5
votes

I'm going through the PyTorch Transfer Learning tutorial at: link

In the data augmentation stage, there is the following step to normalize images:

transforms.Normalize([0.485, 0.456, 0.406], [0.229, 0.224, 0.225])

I can understand why it's doing this but I can't find how the mean and std values get calculated? I tried to calculate the mean on the train data set and the mean values are:

array([ 0.11727478,  0.04542569, -0.28624609], dtype=float32)
3

3 Answers

10
votes

Your numbers don't seem right to me; since the ToTensor transform has output in the range [0.0, 1.0] it shouldn't be possible to get a negative mean.

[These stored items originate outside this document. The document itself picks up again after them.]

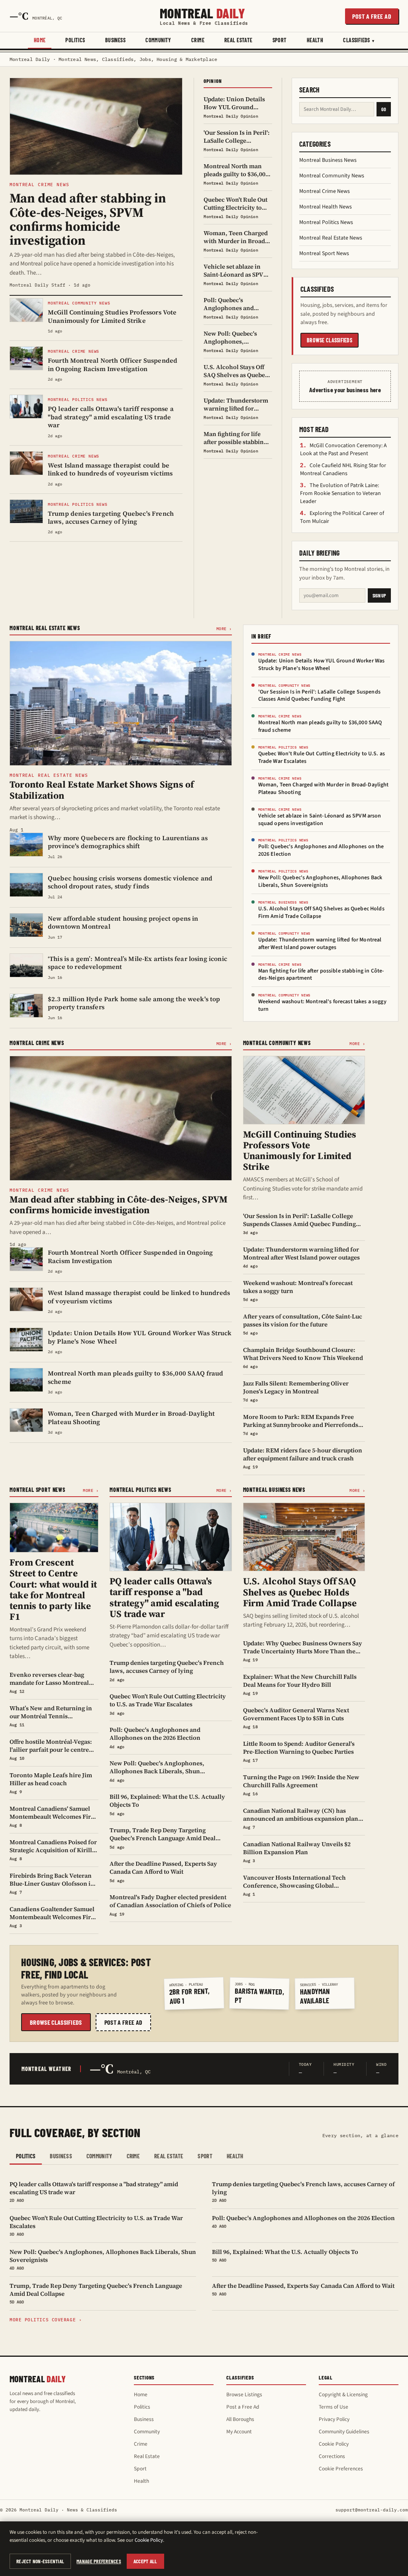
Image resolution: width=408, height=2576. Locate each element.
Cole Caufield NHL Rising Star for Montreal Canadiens (343, 469)
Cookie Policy (334, 2444)
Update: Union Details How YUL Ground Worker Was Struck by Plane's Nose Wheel (321, 664)
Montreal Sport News (324, 253)
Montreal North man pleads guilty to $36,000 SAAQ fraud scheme (320, 726)
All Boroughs (240, 2419)
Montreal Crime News (324, 191)
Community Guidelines (344, 2431)
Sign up (379, 595)
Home (40, 40)
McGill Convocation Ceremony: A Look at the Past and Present (343, 450)
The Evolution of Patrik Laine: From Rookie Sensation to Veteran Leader (340, 493)
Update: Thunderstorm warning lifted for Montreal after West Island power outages (320, 943)
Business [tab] (61, 2155)
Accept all (145, 2561)
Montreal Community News (331, 176)
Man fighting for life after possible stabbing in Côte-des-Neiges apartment (321, 974)
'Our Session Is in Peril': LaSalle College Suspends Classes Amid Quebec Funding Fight (319, 695)
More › (224, 628)
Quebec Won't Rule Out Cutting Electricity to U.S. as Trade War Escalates (321, 757)
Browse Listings (244, 2394)
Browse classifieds (329, 340)
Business (115, 40)
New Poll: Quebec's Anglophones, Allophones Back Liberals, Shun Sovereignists (320, 881)
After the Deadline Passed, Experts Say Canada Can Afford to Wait (303, 2289)
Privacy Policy (334, 2419)
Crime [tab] (133, 2155)
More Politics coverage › (46, 2320)
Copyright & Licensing (343, 2394)
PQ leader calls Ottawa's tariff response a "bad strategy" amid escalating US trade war (94, 2191)
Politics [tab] (25, 2155)
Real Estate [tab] (168, 2155)
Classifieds (356, 40)
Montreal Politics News (326, 222)
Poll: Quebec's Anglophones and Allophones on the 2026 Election (321, 850)
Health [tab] (235, 2155)
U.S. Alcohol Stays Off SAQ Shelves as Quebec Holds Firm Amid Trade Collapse (321, 912)
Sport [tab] (205, 2155)
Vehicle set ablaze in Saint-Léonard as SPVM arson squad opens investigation (319, 819)
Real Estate (238, 40)
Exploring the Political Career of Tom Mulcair (342, 517)
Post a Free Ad (242, 2407)
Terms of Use (333, 2407)
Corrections (332, 2456)
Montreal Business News (328, 160)
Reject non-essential (40, 2561)
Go (383, 109)
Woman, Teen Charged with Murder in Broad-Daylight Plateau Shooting (323, 788)
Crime (197, 40)
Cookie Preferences (341, 2468)
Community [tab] (99, 2155)
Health (315, 40)
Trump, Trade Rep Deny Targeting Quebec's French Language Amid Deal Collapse (96, 2293)
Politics (75, 40)
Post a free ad (371, 16)
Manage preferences (98, 2561)
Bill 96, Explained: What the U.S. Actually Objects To (285, 2255)
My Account (239, 2431)
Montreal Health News (325, 207)
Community (158, 40)
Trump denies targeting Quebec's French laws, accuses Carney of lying (303, 2191)
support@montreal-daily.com (371, 2510)
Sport (280, 40)
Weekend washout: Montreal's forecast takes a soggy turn (322, 1005)
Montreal (204, 16)
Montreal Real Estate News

If I calculate the mean with

traindata = datasets.ImageFolder(data_dir + '/train', transforms.ToTensor())
image_means = torch.stack([t.mean(1).mean(1) for t, c in traindata])
image_means.mean(0)

I get (0.5143, 0.4760, 0.3487) and for the validation set (0.5224, 0.4799, 0.3564). These are closer to the numbers in the tutorial. Searching for the specific numbers, you'll see that they appear in the Imagenet example, so my guess is that they are the means of the Imagenet dataset, of which the tutorial dataset is a subset.

0
votes

You can calculate the mean and standard deviation on the whole dataset by iterating all over the images. Like that

You need PyTorch and Torchvision

torch~=1.8.0
torchvision~=0.9.0

Code

import torch
import torchvision
import torchvision.transforms as transforms
from torch.utils.data import DataLoader

train_set = torchvision.datasets.ImageFolder(
    root='/Path/',
    transform=transforms.Compose([
        transforms.ToTensor()
    ])
)

loader = DataLoader(train_set, batch_size=1, num_workers=4)
print(loader)
data = next(iter(loader))
print("Mean", data[0].mean())
print("Std",  data[0].std())
0
votes
def get_mean_std(loader):
    mean = 0.
    std = 0.
    for images, _ in loader:
        batch_samples = images.size(0) # batch size (the last batch can have smaller size!)
        images = images.view(batch_samples, images.size(1), -1)
        mean += images.mean(2).sum(0)
        std += images.std(2).sum(0)

    mean /= len(loader.dataset)
    std /= len(loader.dataset)
    return mean, std